Machine identities: What they are and how to use automation to secure them

Security teams who aim to control secure access to networked applications and sensitive data often focus on the authentication of user credentials. Yet, the explosive growth of connected devices and machines in today’s enterprises exposes critical security vulnerabilities within machine-to-machine communications, where no human is involved. 

That’s where machine identity comes in. Machine identity is the digital credential or “fingerprint” used to establish trust, authenticate other machines, and encrypt communication.

Much more than a digital ID number or a simple identifier such as a serial number or part number, machine identity is a collection of authenticated credentials that certify that a machine is authorized access to online resources or a network. 

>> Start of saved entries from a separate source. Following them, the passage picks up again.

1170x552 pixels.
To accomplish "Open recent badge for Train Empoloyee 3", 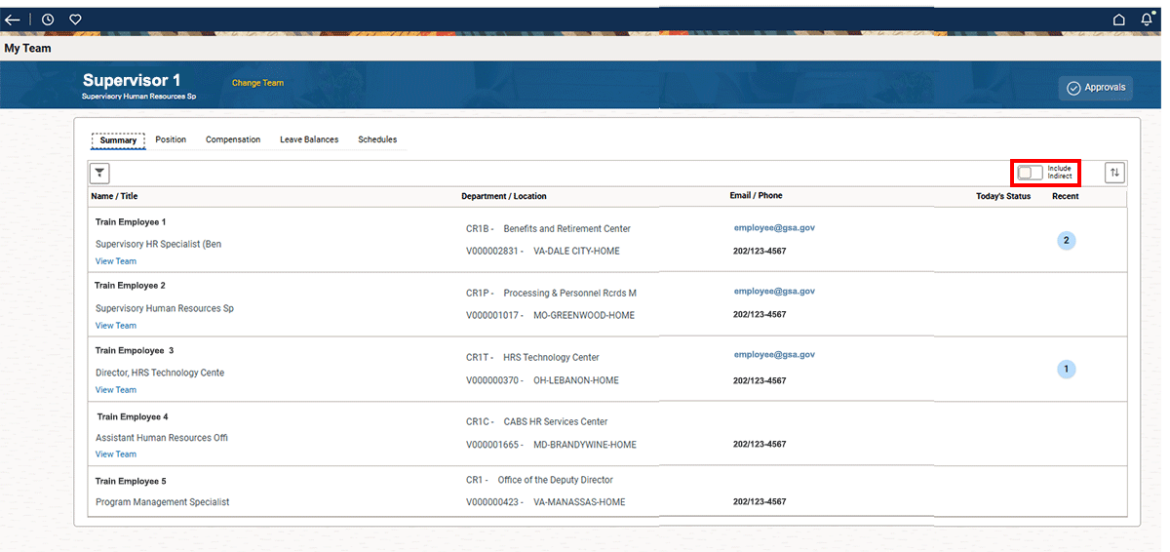I will point(1066,369).
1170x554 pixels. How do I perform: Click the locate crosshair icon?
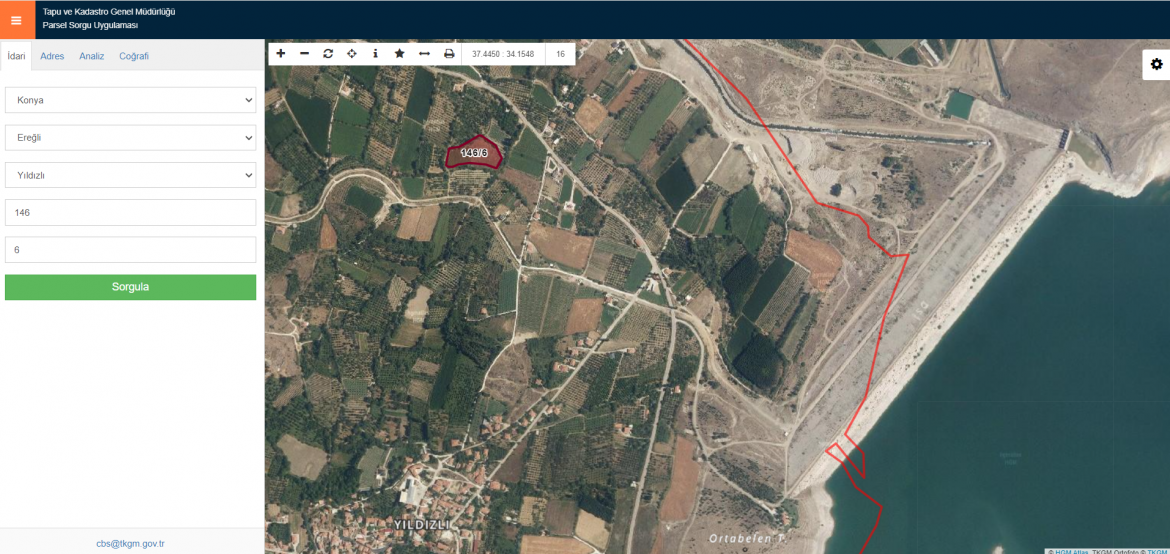coord(352,53)
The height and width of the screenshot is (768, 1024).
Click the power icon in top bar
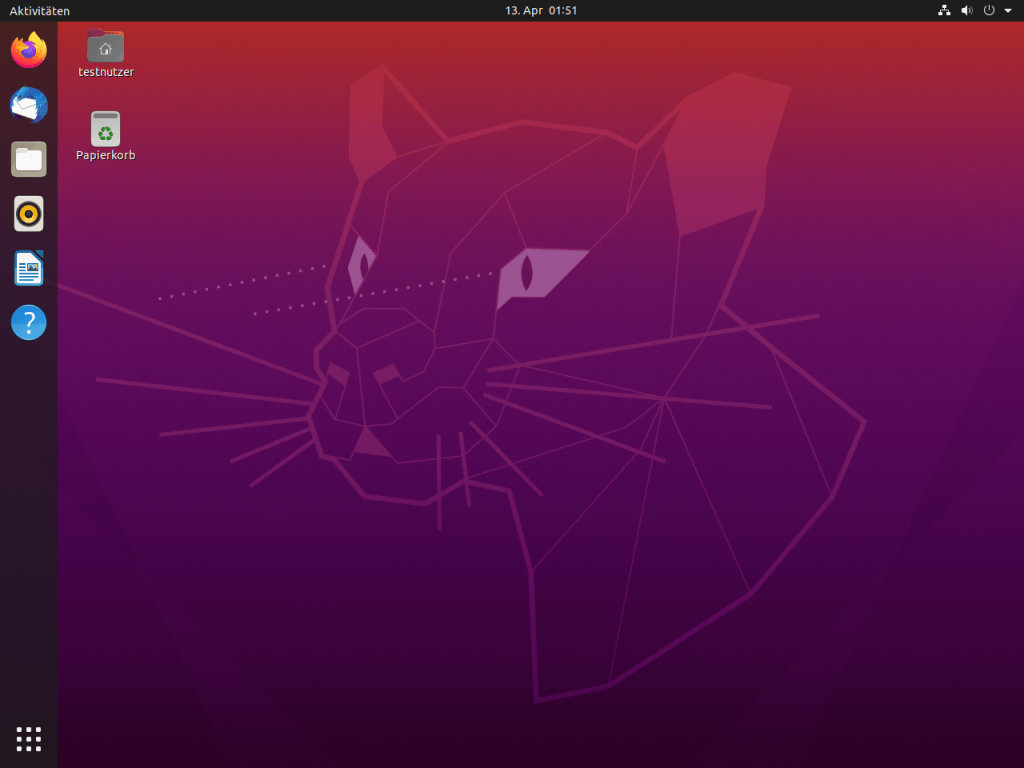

Machine identities are a subset of a broader digital identity foundation that also includes all human and application identities in an enterprise environment. It goes beyond easily recognizable use cases like authenticating a laptop that is accessing the network remotely through Wi-Fi. Machine identity is required for the millions or billions of daily communications between systems where no human is involved, like routing messages across the globe through various network appliances or application servers generating or using data stored across multiple data centers. 

Why Machine Identity Management Needs to Be Automated 

As the number of processes and devices requiring machine-to-machine communication grows, the number of machine identities to track also grows. According to the Cisco Annual Internet Report, by 2023, there will be 29.3 billion networked devices globally, up from 18.4 billion in 2018. That is more than 10 billion new devices in just five years!

Improper identity management not only makes enterprises more vulnerable to cybercriminals, malware and fraud, it also exposes organizations to risks related to employee productivity, customer experience issues, compliance shortfalls and more. While there is no stronger, more versatile authentication and encryption solution than PKI-based digital identity, the challenge for busy IT teams is that manually deploying and managing certificates is time-consuming and can result in unnecessary risk if a mistake is made. 

Whether an enterprise deploys certificates to enable device authentication for a single control network or manages millions of certificates across all its networked device identities, the end-to-end process of certificate issuance, configuration and deployment can overwhelm the workforce. 

The bottom line? Manual machine identity management is neither sustainable nor scalable.

In addition, manually managing certificates puts enterprises at significant risk of neglected certificates expiring unexpectedly. This can result in certificate-related outages, critical business systems failures and security breaches and attacks.

In recent years, expired certificates have resulted in many high-profile website and service outages. These mistakes have cost billions of dollars in lost revenue, contract penalties, lawsuits and the incalculable cost of lost customer goodwill and tarnished brand reputations. 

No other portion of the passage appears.